**TRY IT**
Return the tail of the records exactly, starting from the line containing "The width and height of the screenshot is (1908, 1006)." and ending with the final line.

[Dataset entries]
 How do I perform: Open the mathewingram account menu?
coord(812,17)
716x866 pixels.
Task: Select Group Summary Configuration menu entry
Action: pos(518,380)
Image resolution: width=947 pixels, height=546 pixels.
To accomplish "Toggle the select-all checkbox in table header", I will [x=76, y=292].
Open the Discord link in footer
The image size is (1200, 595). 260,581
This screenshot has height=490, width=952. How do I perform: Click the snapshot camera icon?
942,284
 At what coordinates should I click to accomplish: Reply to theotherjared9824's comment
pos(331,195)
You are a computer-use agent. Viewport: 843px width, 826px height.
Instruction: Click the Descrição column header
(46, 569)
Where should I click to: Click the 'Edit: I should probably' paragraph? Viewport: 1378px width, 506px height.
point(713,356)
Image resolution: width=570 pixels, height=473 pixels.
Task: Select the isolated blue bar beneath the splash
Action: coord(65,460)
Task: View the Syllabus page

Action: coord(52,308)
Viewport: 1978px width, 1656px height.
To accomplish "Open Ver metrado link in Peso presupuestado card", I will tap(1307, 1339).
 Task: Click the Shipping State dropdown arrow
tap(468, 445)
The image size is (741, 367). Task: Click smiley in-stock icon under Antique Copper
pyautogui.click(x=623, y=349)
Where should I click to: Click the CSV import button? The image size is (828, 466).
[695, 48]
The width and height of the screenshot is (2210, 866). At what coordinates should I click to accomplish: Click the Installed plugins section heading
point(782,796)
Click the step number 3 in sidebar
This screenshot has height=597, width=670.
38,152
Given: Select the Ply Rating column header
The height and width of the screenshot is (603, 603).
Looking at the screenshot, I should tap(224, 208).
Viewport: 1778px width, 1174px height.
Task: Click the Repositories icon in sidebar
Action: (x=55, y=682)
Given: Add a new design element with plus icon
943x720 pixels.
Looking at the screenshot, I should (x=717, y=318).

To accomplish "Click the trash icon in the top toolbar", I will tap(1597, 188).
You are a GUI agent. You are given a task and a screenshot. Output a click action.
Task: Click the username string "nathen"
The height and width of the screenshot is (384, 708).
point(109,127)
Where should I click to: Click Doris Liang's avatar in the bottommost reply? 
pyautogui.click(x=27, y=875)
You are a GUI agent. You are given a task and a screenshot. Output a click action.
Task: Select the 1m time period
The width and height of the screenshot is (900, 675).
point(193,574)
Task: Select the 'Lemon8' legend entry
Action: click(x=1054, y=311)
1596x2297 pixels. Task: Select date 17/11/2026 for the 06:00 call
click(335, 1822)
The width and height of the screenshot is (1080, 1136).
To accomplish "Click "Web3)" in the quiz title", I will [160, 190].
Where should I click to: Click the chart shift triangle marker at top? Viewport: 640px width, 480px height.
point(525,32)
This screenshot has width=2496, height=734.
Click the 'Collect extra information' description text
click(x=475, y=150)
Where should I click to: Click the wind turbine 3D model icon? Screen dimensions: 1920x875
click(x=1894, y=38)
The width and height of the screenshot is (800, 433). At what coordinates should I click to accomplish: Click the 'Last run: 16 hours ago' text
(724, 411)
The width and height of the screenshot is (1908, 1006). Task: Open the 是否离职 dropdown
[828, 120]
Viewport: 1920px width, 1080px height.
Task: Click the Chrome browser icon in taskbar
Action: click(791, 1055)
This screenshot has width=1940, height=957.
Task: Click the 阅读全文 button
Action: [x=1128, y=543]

**FINAL ANSWER**
The width and height of the screenshot is (1908, 1006). Task: Open the 是否离职 dropdown
[828, 120]
Viewport: 1920px width, 1080px height.
Task: Click the Chrome browser icon in taskbar
Action: click(791, 1055)
This screenshot has width=1940, height=957.
Task: Click the 阅读全文 button
Action: [x=1128, y=543]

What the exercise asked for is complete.